油日岳 油日神社方面から登り加茂岳、忍者岳を経由して三国岳まで縦走

鈴鹿その他

2022年4月17日に鈴鹿山脈の最南部(鈴鹿山脈ではないという説もある)の油日岳(あぶらひだけ)に登ってきた。油日岳から三国岳への縦走路は標高が低いながらもスリリングな縦走を楽しめる。

油日岳まではすぐに登れ、稜線を歩きを含めても3時間程度に収まる。気軽に山を楽しみたい方、体力に不安んのある方にオススメである。

眺望は木々の合間から然見ることができない点が少々残念ではあるが、見えそうで見えない景色が時たま見れるようになると、それはそれで美しい。

ふもとには油日神社が鎮座している。甲賀の総社として知られ、甲賀忍者がここに集結していたともいわれている。その油日神社のご神体にされていたものが油日岳である。油日岳の山頂には岳大明神がまつられている。

登山者の多さ少ない
駐車場あり(無料)
お手洗の有無あり(油日神社)
コンビニなし
温泉野天もくもくの湯(油日神社から9.2km)
風呂の営業状況については各自で確認していただきたい。
伊賀の里モクモク手づくりファーム:野天もくもくの湯
ファームで楽しく過ごしたあとに、ゆったりとくつろいでいただける温泉施設です。

誰にオススメする山か

林道(大半が未舗装路)を終点まで自家用車で進んでいくと1時間とかからずに山頂に到達することができる。それほど登山者が多くなく、静かな登山を楽しむことができる。

・手軽に山頂に立ちたい人
・低山の縦走を楽しみたい方
・鈴鹿最南部で静かな登山を楽しみたい方

登山道はしっかり踏み跡があり、整備されているのでよほどのことがない限りは、道に迷うことはないだろう。
============
上の油日岳登山記から、「眺望は木々の合間から然見るこ」で始まり「お手洗の有無あり(油日神社)」に至るまでの部分を、一字一句変えずに書き写してください。
============
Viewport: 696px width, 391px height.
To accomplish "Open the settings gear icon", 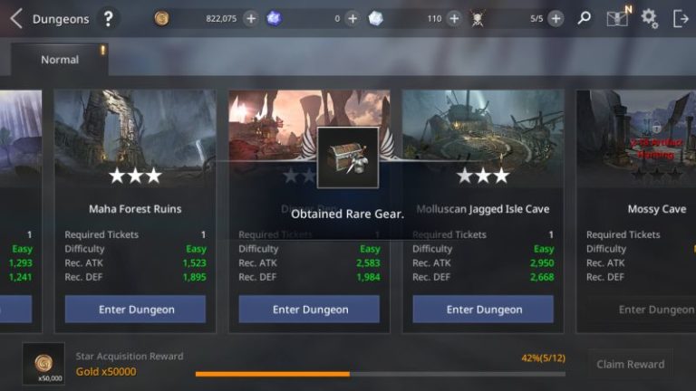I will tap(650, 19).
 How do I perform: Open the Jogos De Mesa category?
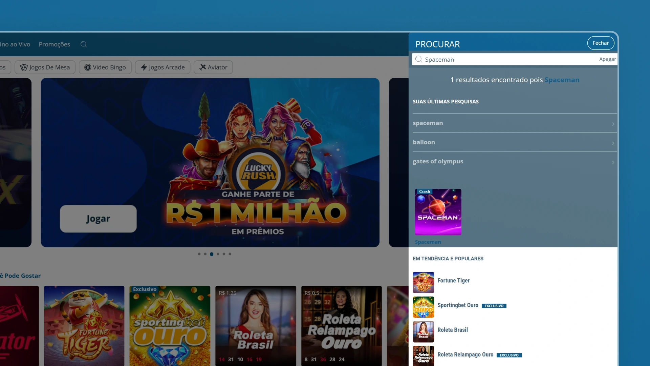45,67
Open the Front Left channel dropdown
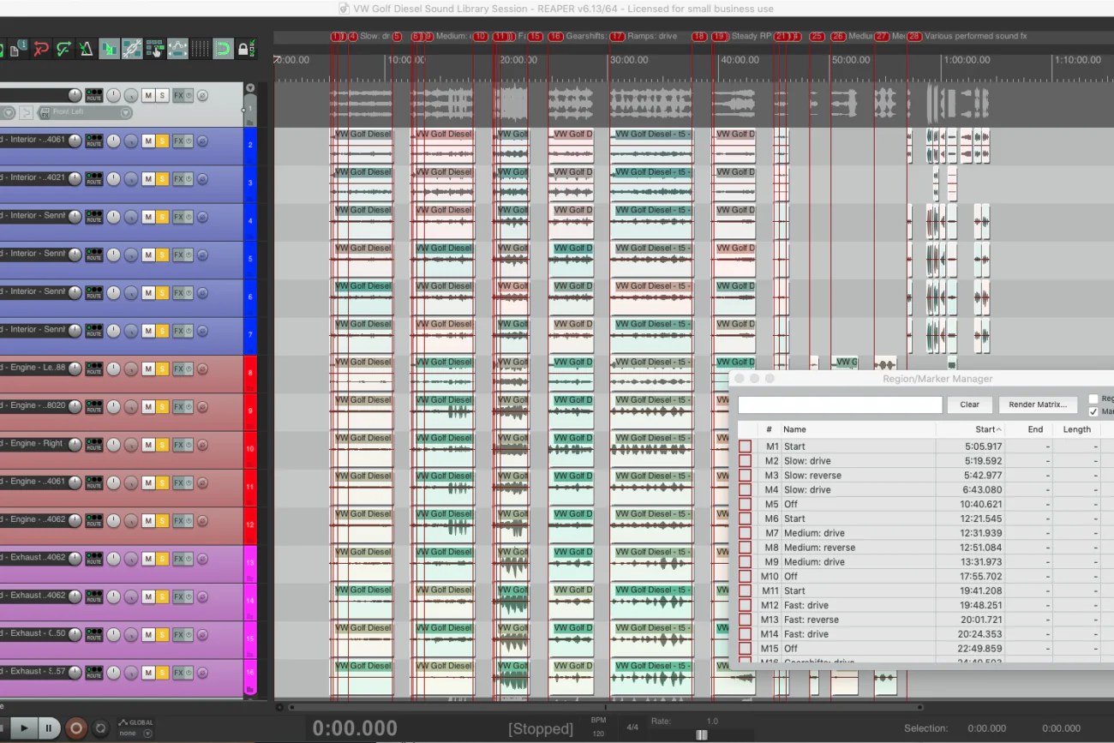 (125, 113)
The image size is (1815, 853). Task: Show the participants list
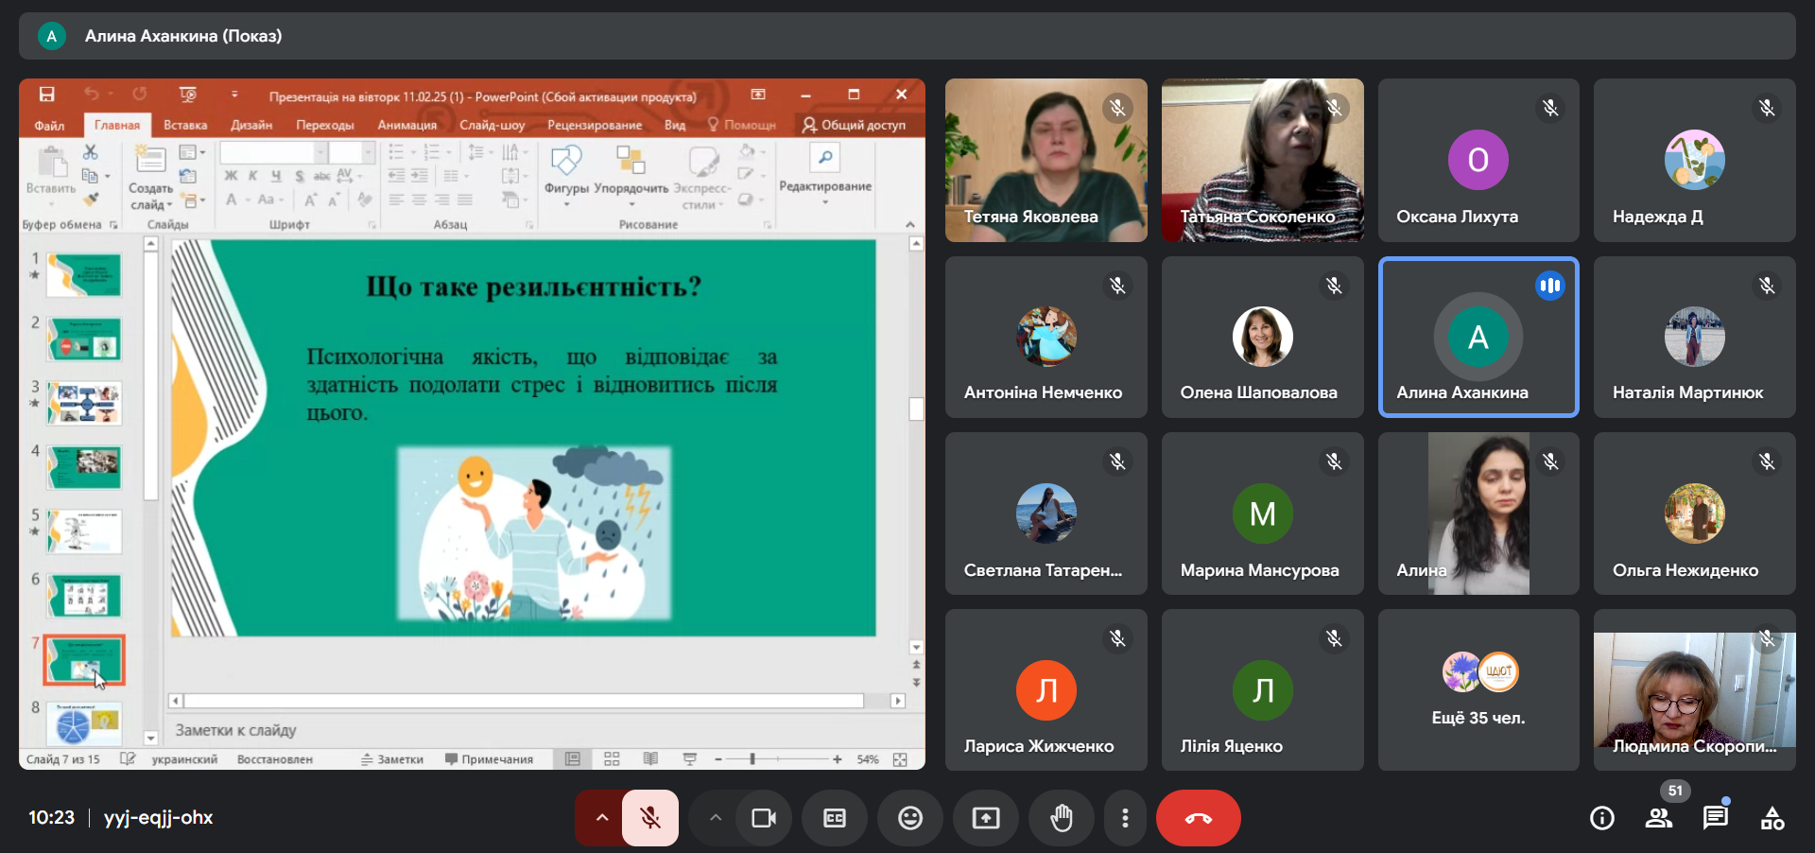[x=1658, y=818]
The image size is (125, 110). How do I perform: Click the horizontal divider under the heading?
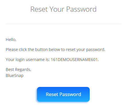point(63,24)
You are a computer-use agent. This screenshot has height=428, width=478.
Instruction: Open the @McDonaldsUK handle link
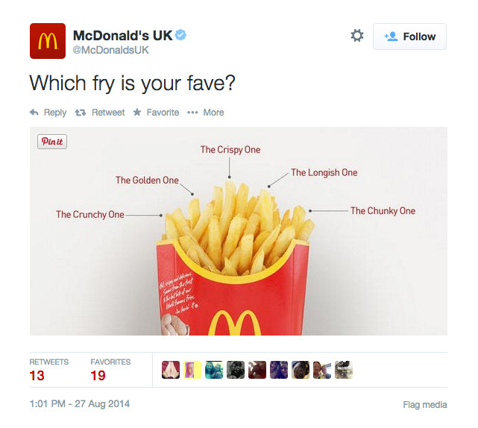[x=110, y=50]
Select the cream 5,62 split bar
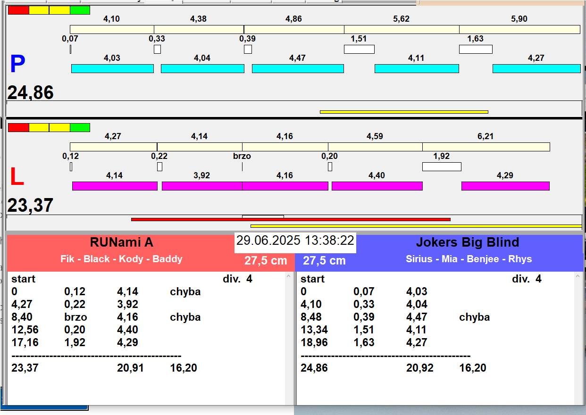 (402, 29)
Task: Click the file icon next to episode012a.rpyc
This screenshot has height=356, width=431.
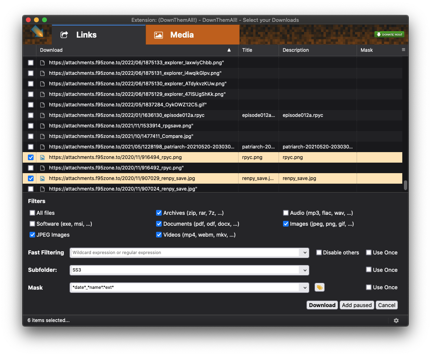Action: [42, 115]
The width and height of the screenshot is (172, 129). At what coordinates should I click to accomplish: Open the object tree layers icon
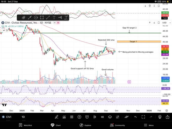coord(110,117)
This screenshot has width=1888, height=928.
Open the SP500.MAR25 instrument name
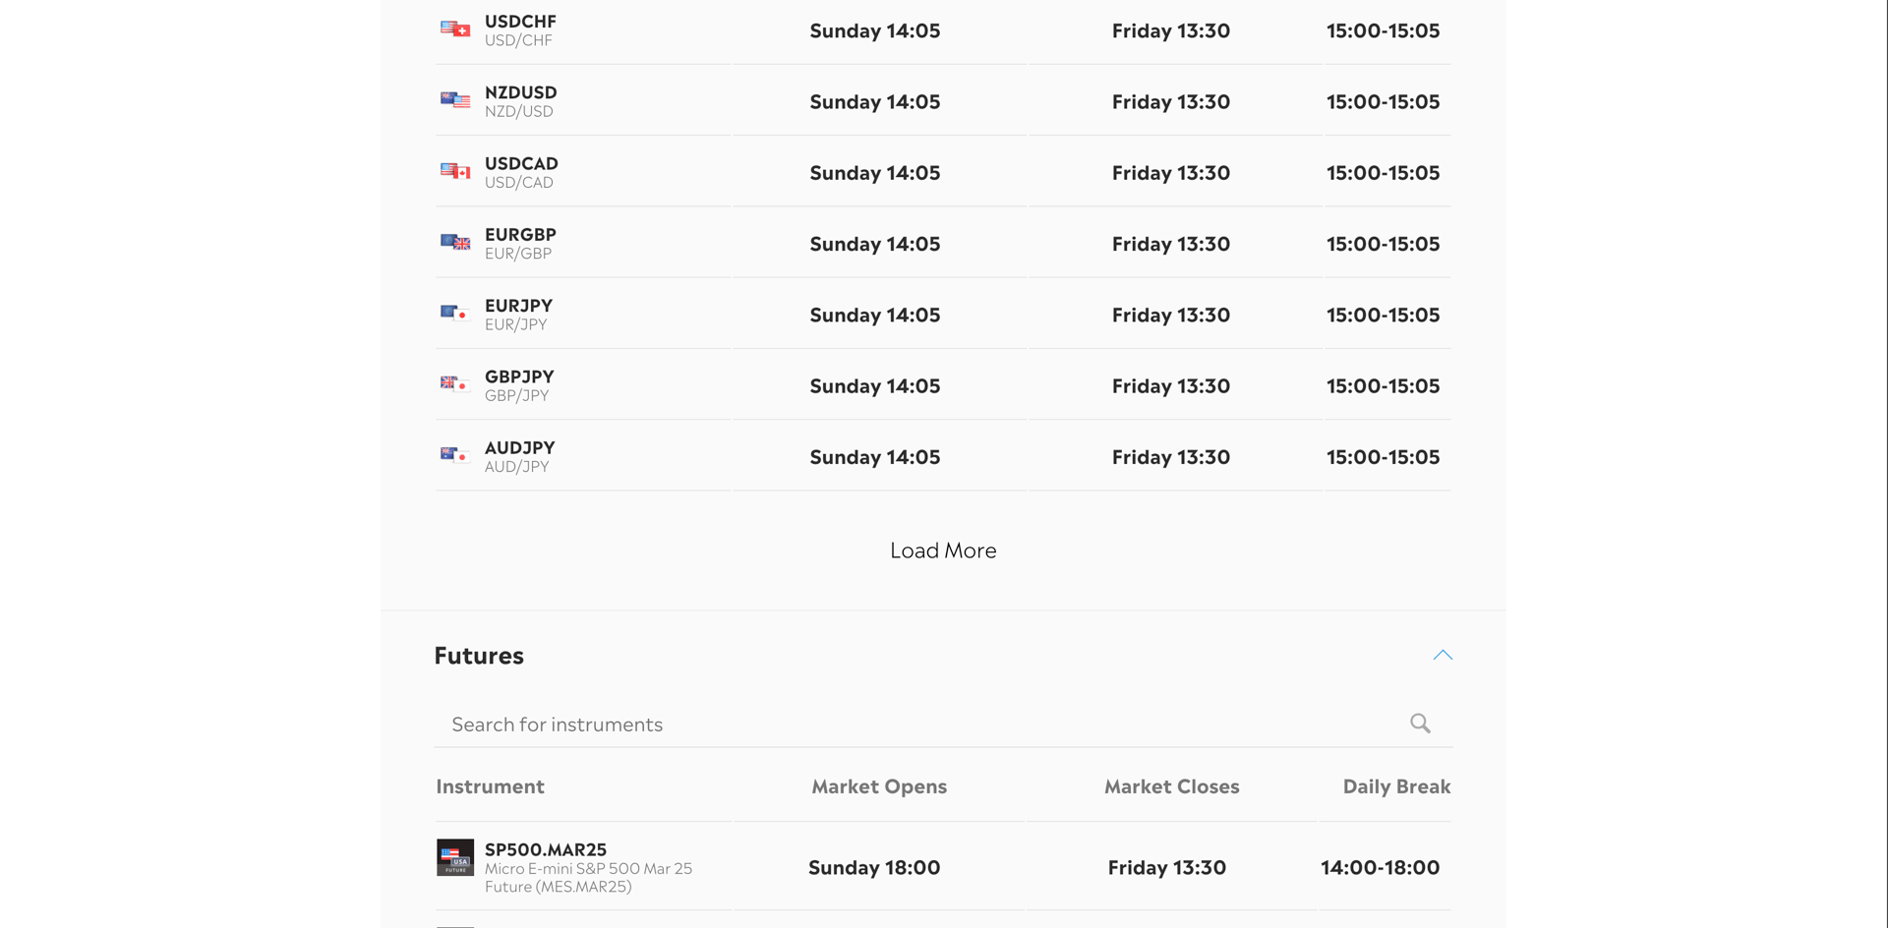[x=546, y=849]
============
**完全な解答:**
眺望は木々の合間から然見ることができない点が少々残念ではあるが、見えそうで見えない景色が時たま見れるようになると、それはそれで美しい。

ふもとには油日神社が鎮座している。甲賀の総社として知られ、甲賀忍者がここに集結していたともいわれている。その油日神社のご神体にされていたものが油日岳である。油日岳の山頂には岳大明神がまつられている。

登山者の多さ少ない
駐車場あり(無料)
お手洗の有無あり(油日神社)